Court orders Texas to improve foster care
State is ‘deliberately indifferent’ to threat that poor monitoring poses on children, ruling finds
AUSTIN — A federal appeals court on Thursday ordered Texas to improve investigations of child abuse in its foster care system and address long-standing problems with the caseloads of workers tasked with checking in on the children.
What’s more, state officials have been “deliberately indifferent” to the threat to children’s welfare caused by high caseloads and insufficient monitoring, a threejudge panel of the Fifth Circuit Court of Appeals ruled.
"This is a huge victory for Texas children," said Houston attorney Paul Yetter, who is working with New York-based advocacy group Children’s Rights, which filed a class action suit in 2011 on behalf of the roughly 11,000 long-term foster children in the care of the state.
The order, however, invalidated costly reforms ordered by a lower court judge that would have likely required a dramatic increase in the number of foster homes.
In a statement, a spokeswoman for Attorney General Ken Paxton didn’t say whether he plans to appeal.
“The Fifth Circuit’s decision affirmed many of the significant changes the state has made to our foster care system,” Kayleigh Lovvorn said. “While the program still faces challenges, the Fifth Circuit upheld significant parts of the program as constitutional while finding that the district court engaged in judicial overreach in entering an overbroad and impractical injunction.”
The Department of Family and Protective Services is reviewing the order and had no immediate statement.
The class action suit alleged youth were bounced between homes, had too little contact with overworked caseworkers and were not sufficiently protected
from abuse.
In 2015, U.S. District Judge Janis Graham Jack of Corpus Christi ruled the state’s foster care system was unconstitutional, finding that foster children in Texas “almost uniformly leave state custody more damaged than when they entered.” In January, Jack ordered the state make dozens of sweeping changes. Paxton appealed.
The panel of appellate judges upheld some of Jack’s remedies, including reforms to shore up abuse investigations by ensuring timely contact with alleged victims and setting deadlines for closing cases. The 103-page order also called for new workers to have different caseloads than more experienced staff.

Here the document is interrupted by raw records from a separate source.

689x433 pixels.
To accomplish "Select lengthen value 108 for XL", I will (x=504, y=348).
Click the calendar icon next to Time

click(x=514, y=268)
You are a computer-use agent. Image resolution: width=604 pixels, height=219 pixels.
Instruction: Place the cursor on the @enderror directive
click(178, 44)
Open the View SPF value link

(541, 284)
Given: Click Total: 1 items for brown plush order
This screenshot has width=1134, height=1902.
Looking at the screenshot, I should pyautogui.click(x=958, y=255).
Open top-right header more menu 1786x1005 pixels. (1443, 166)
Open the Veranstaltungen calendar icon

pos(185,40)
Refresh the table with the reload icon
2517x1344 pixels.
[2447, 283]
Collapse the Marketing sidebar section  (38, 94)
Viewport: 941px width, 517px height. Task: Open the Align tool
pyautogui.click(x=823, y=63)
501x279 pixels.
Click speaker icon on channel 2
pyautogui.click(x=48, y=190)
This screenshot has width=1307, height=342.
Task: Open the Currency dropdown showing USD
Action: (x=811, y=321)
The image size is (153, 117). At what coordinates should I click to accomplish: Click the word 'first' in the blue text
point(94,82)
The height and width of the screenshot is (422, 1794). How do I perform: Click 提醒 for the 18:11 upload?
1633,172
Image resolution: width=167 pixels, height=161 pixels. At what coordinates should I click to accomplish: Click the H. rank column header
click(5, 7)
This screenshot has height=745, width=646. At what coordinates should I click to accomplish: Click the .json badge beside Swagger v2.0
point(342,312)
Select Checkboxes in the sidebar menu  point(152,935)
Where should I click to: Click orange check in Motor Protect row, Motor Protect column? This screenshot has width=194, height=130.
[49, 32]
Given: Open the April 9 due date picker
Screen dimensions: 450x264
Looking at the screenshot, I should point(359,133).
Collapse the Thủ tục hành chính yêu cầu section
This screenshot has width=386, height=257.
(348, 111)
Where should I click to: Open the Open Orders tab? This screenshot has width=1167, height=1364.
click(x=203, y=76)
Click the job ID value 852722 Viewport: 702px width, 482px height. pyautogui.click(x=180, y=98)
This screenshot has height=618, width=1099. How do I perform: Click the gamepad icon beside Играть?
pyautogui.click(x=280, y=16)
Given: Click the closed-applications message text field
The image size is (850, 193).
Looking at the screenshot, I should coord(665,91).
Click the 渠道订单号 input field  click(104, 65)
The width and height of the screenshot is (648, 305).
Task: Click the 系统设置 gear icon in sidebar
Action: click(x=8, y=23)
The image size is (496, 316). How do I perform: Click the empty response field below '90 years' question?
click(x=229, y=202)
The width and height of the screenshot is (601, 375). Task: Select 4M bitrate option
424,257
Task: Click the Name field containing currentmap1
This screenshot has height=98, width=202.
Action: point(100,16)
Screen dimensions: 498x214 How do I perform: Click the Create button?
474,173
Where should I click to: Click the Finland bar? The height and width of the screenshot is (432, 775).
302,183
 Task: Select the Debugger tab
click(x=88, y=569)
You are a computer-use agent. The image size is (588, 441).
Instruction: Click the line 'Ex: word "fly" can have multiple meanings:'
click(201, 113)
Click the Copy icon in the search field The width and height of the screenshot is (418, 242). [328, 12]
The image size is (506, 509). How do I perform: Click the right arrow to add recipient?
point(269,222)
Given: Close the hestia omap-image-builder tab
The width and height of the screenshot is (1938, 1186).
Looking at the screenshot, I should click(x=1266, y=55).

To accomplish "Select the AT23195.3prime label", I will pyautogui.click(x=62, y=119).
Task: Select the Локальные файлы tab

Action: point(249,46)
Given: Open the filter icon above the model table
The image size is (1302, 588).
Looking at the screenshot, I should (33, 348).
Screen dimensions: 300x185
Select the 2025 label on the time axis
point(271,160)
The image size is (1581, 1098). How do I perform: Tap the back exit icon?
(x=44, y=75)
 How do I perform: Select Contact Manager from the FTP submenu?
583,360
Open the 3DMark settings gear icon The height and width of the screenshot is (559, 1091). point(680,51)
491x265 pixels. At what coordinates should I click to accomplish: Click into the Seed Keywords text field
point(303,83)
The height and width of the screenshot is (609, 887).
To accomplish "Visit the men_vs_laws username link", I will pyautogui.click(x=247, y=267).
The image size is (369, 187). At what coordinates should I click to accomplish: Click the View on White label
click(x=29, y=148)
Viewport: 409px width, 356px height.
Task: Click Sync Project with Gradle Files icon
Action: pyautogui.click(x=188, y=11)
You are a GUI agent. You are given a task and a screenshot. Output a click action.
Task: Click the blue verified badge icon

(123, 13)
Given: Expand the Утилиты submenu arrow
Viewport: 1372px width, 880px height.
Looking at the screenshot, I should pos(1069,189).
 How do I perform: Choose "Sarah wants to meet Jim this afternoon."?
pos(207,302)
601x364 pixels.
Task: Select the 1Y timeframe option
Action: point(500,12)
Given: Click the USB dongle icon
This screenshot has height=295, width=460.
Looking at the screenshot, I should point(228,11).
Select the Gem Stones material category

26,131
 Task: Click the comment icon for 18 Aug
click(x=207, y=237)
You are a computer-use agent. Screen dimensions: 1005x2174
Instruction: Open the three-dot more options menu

But it invalidated dozens of others such as a requirement the state to set caseload caps at 17 children per worker, saying that move could exacerbate a staffing crisis and destabilize children in care. Instead, the family and protective services department must determine how many cases workers can safely carry and set internal standards.
"The evidence in the record establishes that the State is deliberately indifferent to the risks posed by its policies and practices toward caseload management,” the order said. “The State is wellaware that caseworkers have unmanageable workloads. It also knows that high caseloads — which are a direct cause of high turnover rates — have a negative impact on (foster) children’s welfare.”